This was hammered home not long ago when I was speaking to a group of students about the issue of same sex marriage. I prefaced the discussion with a description of relativism saying that this non-philosophy was now the mainstream, default setting in our society. “The way you can tell that relativism is mainstream,” I said, “is that there is no such thing as rational debate. In the absence of objective truth, there can be no debate, for a debate is dependent on the assumption that there is something to debate. A debate can only take place if there is such a thing as truth to be debated, and without that basic assumption, one person’s opinion on a matter must be as valid as the next person’s. In the absence of objective truth, the only way to make a decision is utilitarianism or sentimentality.”

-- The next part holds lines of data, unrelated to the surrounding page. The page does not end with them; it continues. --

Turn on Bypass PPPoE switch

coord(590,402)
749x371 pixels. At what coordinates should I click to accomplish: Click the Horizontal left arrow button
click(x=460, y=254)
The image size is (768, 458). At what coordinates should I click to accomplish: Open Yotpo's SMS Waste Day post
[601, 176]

So I posed a question to three of the students: “Jane, if you have an opinion, and Jerry, you have an opinion, and Jade, you have an opinion, and your opinions differ, and the only thing you agree on is that there is no such thing as truth, and the three of you completely disagree… who will prevail?”

Jane shrugged. Jade said, “Whoever is the loudest.” Jerry said, “Whoever is the strongest.” All three correctly assessed the situation. In the face of relativism the response of the society in general reflects the three answers. First, there is indifference. Second, there is emotional anger. Third, there is force. Co-incidentally, the conversation took place the same evening that the city of Baltimore was erupting into absurd and horrifying violence, and that urban violence is a reflection of the inner state of mind and heart of a society without objective truth. In Baltimore that evening those who were indifferent stood by in horror as the loudest prevailed, soon to be outgunned by those who were strongest.

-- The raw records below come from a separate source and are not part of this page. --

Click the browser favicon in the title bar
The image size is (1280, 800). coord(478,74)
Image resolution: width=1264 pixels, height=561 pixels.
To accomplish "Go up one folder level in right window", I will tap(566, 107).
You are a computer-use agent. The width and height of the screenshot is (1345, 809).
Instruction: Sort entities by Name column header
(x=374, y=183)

The cause of this indifference, rage, and ultimate violence is the lack of any objective truth; but lest we become too intellectual in our analysis we should make it clear that by “objective truth,” we do not simply mean verbal propositions that we believe to be factual. By “objective truth” we mean more than a philosophical treatise, a theological creed, or a political constitution. Instead, by “objective truth” we mean a cohesive and integrated system of thought which makes sense of every aspect of reality. This cohesive system of thought even makes room for that which is unpredictable and inexplicable by allowing for certain uncertainties. Finally, this “objective truth” is not only a statement of truth propositions and a cohesive system of analysis and integration, but it is also a model for life, a code of behavior, a chart for relationships, and a blueprint for community co-existence. In other words, for this truth to be true it must wear working clothes. It does so not only to prove its practicality, but also to prove its durability. The truth must work and keep working. It must be alive and active and real.

This cohesive, integrated system of thought which we regard to be true is what has been destroyed by the poison of relativism, and the result of relativism can only be dictatorship. The strong must prevail. Nietzsche was right in a way he did not foresee. Nihilism will produce the übermensch not because it should, but because it must. It must because there is no other alternative to the nihilism of relativism than the triumph of the superman. If all is relative who wins the argument? The strongest.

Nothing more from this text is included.